DIRECTIONS:
Pick out each line of the records that includes the string "header", and copy it.

======== SOURCE MATERIAL

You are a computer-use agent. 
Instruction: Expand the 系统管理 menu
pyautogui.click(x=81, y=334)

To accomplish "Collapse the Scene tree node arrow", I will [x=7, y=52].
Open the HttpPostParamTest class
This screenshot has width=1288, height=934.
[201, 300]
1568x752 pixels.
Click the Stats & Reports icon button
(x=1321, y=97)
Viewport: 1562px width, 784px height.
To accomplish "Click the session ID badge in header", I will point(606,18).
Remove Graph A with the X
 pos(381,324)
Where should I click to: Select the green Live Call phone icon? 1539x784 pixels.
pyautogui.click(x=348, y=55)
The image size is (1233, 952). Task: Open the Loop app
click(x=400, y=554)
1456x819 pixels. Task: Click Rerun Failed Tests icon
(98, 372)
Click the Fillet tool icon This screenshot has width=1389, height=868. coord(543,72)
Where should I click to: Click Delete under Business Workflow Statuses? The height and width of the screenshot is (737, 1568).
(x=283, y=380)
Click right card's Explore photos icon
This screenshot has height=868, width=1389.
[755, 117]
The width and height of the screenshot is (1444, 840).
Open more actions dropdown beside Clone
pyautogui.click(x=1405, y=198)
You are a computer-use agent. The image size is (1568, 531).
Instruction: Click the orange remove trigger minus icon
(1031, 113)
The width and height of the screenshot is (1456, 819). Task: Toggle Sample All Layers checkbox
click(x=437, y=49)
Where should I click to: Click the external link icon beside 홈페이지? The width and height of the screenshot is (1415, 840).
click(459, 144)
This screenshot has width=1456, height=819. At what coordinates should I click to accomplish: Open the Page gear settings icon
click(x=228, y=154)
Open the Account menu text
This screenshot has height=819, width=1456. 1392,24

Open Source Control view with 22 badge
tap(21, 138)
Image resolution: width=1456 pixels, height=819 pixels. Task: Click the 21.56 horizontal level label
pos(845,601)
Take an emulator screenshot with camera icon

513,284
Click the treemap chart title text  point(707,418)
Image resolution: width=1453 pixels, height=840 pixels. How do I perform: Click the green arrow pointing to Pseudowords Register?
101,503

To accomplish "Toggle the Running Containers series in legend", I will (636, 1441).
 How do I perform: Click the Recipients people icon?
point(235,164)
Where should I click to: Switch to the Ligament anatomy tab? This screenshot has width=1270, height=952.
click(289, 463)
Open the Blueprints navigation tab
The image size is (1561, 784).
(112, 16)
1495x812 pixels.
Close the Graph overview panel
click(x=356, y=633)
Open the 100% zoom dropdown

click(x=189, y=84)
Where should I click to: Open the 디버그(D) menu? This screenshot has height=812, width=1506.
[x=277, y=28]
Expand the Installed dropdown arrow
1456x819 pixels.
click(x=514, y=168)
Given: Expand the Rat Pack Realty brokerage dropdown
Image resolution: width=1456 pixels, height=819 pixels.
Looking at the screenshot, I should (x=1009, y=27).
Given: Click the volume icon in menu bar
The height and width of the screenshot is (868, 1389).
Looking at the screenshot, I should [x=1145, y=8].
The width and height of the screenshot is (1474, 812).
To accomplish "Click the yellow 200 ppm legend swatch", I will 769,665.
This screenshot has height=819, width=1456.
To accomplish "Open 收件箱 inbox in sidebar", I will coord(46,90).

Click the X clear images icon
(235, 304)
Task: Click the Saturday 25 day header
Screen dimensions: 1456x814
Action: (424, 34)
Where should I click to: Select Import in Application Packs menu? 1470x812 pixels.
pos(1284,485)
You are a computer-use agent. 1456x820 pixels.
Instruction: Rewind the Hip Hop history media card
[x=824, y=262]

================

TASK RESULT:
To accomplish "Click the session ID badge in header", I will point(606,18).
Task: Click the Saturday 25 day header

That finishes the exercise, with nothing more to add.